* [PROVIDED PASSAGE]:
- - - - - - -
Wednesday, August 25, 2010

Cooking and Gender

Last week I had an experience that almost turned me into a vegetarian: I bought chicken from a butcher specializing in sustainable/organic meats...and it was the most expensive chicken I have ever purchased.  While the nice lady behind the counter told me the price and started packaging the bird in fancy paper touting all sorts of organic stamps and labels, I just stood there in a weird shocked silence, unable to take it all in, and then with my body on auto-pilot I paid.  The whole way home I just kept telling myself that it wasn't possible I just paid that much for a chicken and if this was the cost of buying "responsible" meat, we were going to have to 1) find second jobs, 2) stop caring about how livestock is treated, or 3) give up meat. None of those really feel like good options to me, and I haven't yet worked out what we're going to do about it, but in the meantime we won't be roasting any more chickens.

I found myself at the butcher in the first place, because we were having friends over for dinner (diehard meat eaters who wouldn't touch a vegetable with a ten-foot pole, or fish or cheese), and Niek wanted to work on his chicken roasting skills.  In the last few years, he's become something of a chicken roasting afficianado, and he'll most likely be working on perfecting his technique for the next few decades.
- - - - - - -
* [DATASET CONTENT]:
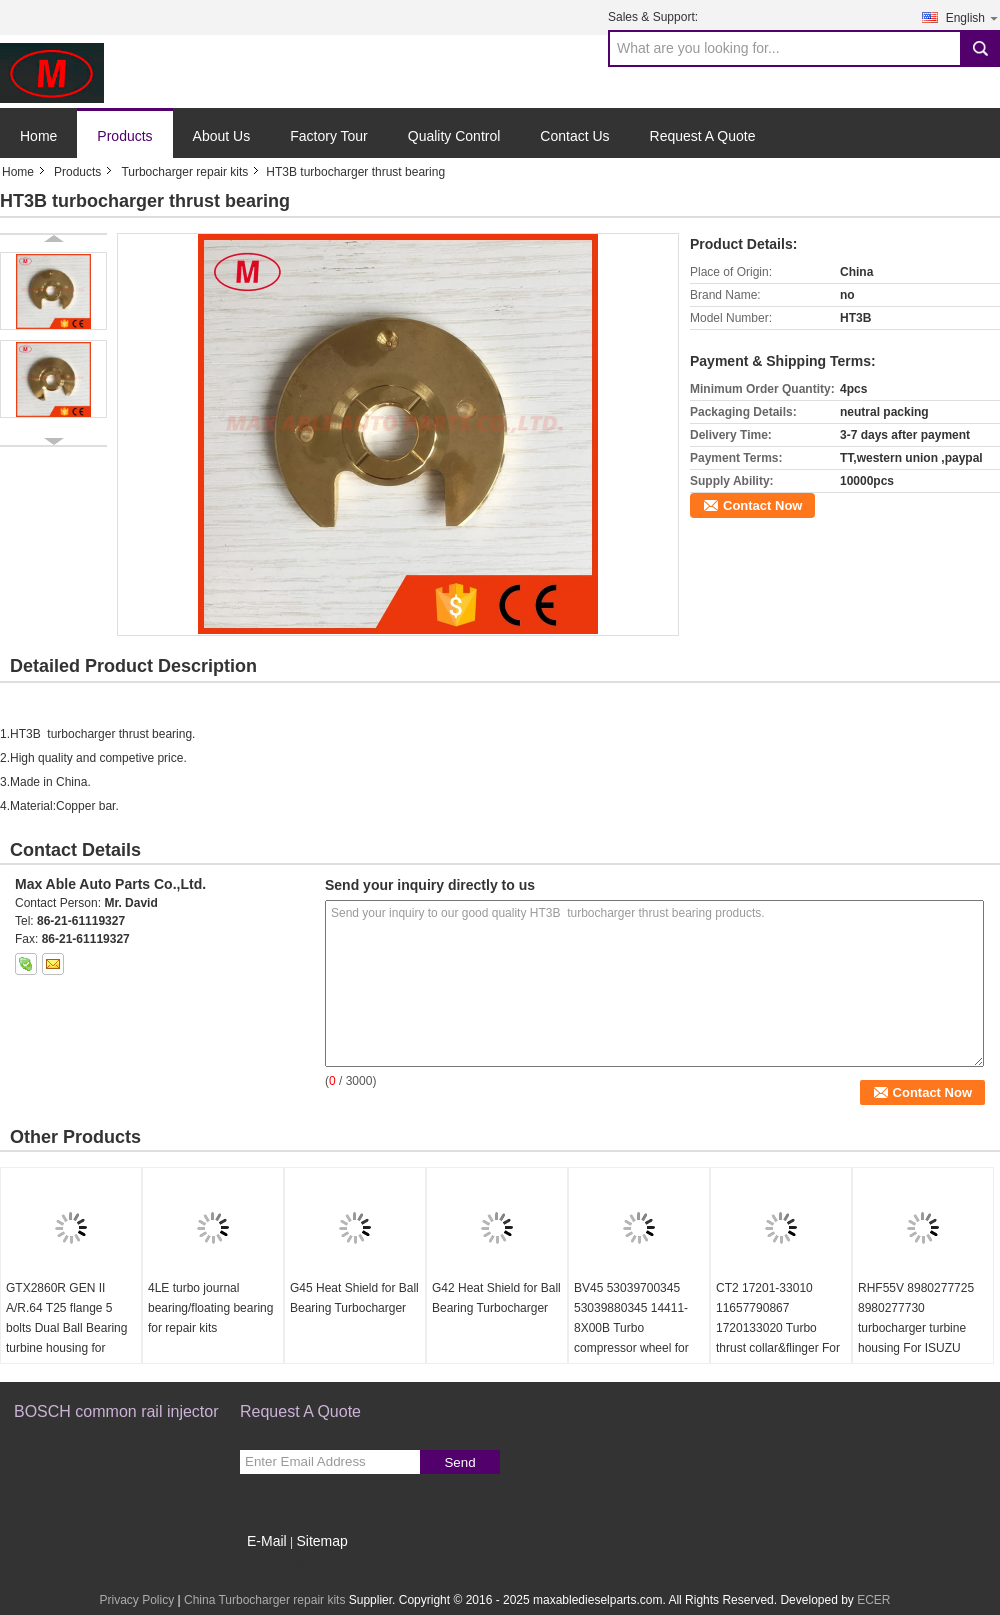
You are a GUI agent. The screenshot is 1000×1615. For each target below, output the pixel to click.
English (973, 17)
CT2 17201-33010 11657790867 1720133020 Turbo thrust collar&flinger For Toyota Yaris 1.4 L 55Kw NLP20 (780, 1338)
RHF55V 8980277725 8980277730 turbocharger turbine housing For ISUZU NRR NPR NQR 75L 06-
- - - - - - -
* [PROBLEM SET]:
**A)** Summarize the blog post on cooking and gender in two sentences.
**B)** In the cooking and gender post, what options does the writer list for coping with the cost of "responsible" meat? Give every one.
**C)** Extend the blog post on cooking and gender by writing what comes next, starting after its last sentence.

* [ANSWERS BELOW]:
**A)** Paying more than ever before for a chicken from a butcher specializing in sustainable/organic meats left the writer in shocked silence, facing three unappealing options: find second jobs, stop caring how livestock is treated, or give up meat. Until that is settled there will be no more roast chickens, though this one was bought because friends who eat only meat were coming to dinner and Niek, who has become something of a chicken roasting aficionado in the last few years, wanted to practice his roasting.

**B)**
1. Find second jobs
2. Stop caring about how livestock is treated
3. Give up meat

**C)**
And this brings me to the actual point of the post, which is supposed to be about the gendering of cooking and my experiences in the Netherlands.  Growing up in the Heartland, I didn't see a lot of men using their skills in the kitchen.  I don't think I can say that any of my childhood friends' fathers cooked, and I don't remember my dad ever making us dinner (now that my dad is retired, he's taken on a lot more of the dinner making duties, so kudos to you, Dad).  Grilling on the barbeque doesn't count, since I would say it's seen as a pretty masculine activity.  There are plenty of discussions in our modern world about how home cooking is still perceived as women's work, and I really wanted to site this article, but my proxy server to the university's research library wasn't granting me access, although I found an amusing anecdote about gender and cooking here and a rather angry assessment of Michael Pollan's take on the matter here.  Interestingly enough, all of the partners of my friends know their way around a kitchen, and some of them even do the majority of the cooking in the relationship.  Regan should tell you about her husband's forays into bread, cheese, and beer making.  I'll refrain from using my guy friends as a representative slice of American culture since I dabble a little more in that crazy intellectual/academic world than most people.  But whoah, am I digressing a little bit?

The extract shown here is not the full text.